Manus AI — agentic threat model
Manus AI exhibits high agentic risk due to its autonomous end-to-end task execution, systematic planning, and multi-tool integration capabilities, which lack visible sandboxing or safety guardrails in its public listing.
OWASP AIVSS score rationale
| Autonomy of Action | 0.80 | |
| Goal-Driven Planning | 0.90 | |
| Self-Modification | 0.40 | |
| Dynamic Tool Use | 0.70 | |
| Persistent Memory | 0.50 | |
| Contextual Awareness | 0.60 | |
| Dynamic Identity | 0.10 | |
| Multi-Agent Interactions | 0.20 | |
| Non-Determinism | 0.70 | |
| Opacity & Reflexivity | 0.60 |
Scored with the canonical OWASP AIVSS formula (AIVSS calculator reference); agentic risk factors estimated from the agent’s described capabilities.
MAESTRO 7-layer threat model
Per-layer threats for this agent. Layers tagged “not certain from listing” are general, caveated commentary where the public description didn’t pin that layer.
Not certain from the listing — likely relies on advanced third-party LLMs to power its independent reasoning and systematic planning. Key threats include prompt injection that could hijack the planning logic or reprogram the model's core instructions.
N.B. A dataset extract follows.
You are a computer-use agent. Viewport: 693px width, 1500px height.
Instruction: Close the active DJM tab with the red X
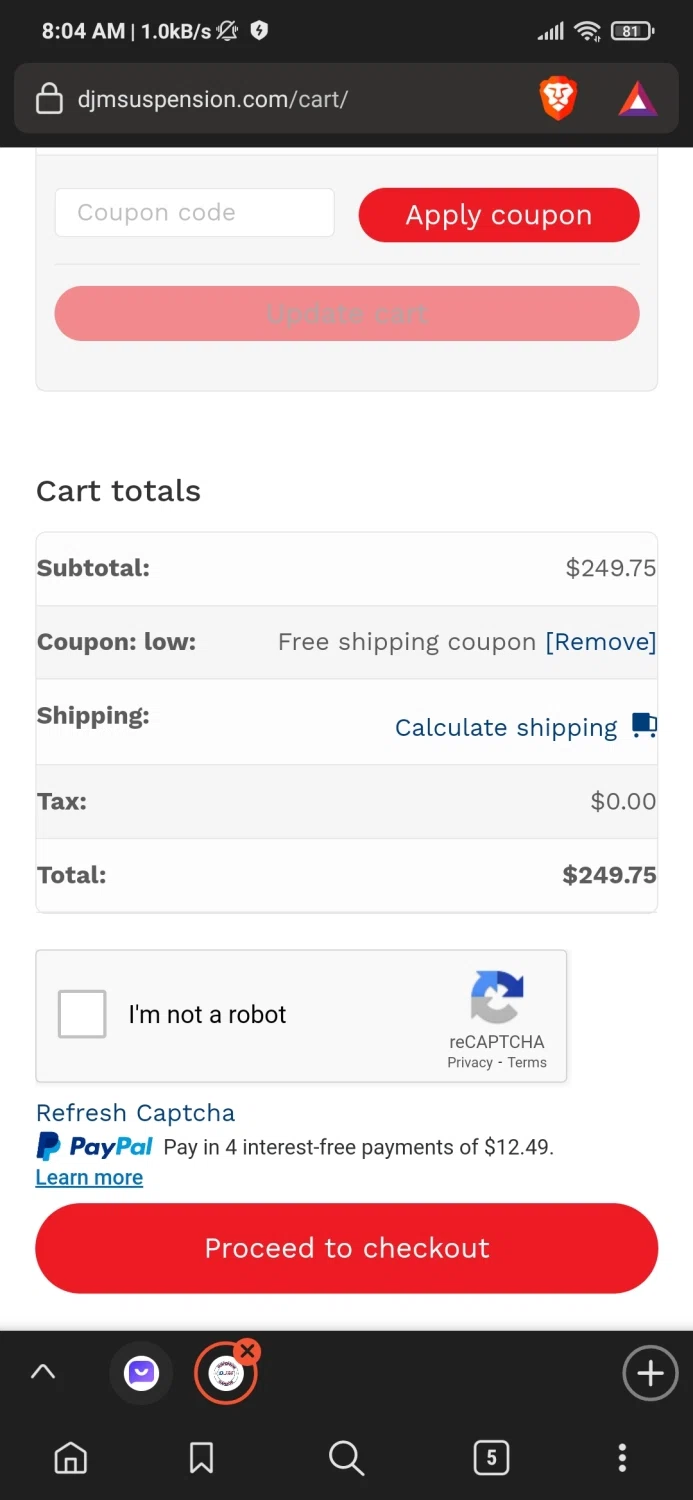coord(248,1352)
Not certain from the listing — the adaptive learning feature suggests it stores and processes user feedback, which introduces risks of data poisoning, feedback manipulation, and unauthorized data exfiltration if sensitive inputs are cached.
Manus AI's core framework orchestrates systematic planning and multi-tool integration. This creates a high risk of tool misuse, insecure tool calling, and planning manipulation where malicious inputs trick the agent into executing unintended tool sequences.
Not certain from the listing — as an open-source productivity tool, deployment could range from local environments to cloud hosting. Without explicit sandboxing, executing end-to-end tasks poses severe risks of local host compromise or privilege escalation.
Not certain from the listing — there is no mention of built-in guardrails, real-time monitoring, or observability logging to detect drift, anomalous tool execution, or adversarial planning loops.
Not certain from the listing — being a free and open-source vertical tool, it lacks documented compliance alignments, enterprise access controls, or formal security certifications in its public description.
Not certain from the listing — the agent is described as a vertical productivity tool executing tasks independently, with no explicit multi-agent coordination or marketplace ecosystem threats identified.
MAESTRO — the 7-layer agentic threat-modeling framework (Cloud Security Alliance / Ken Huang).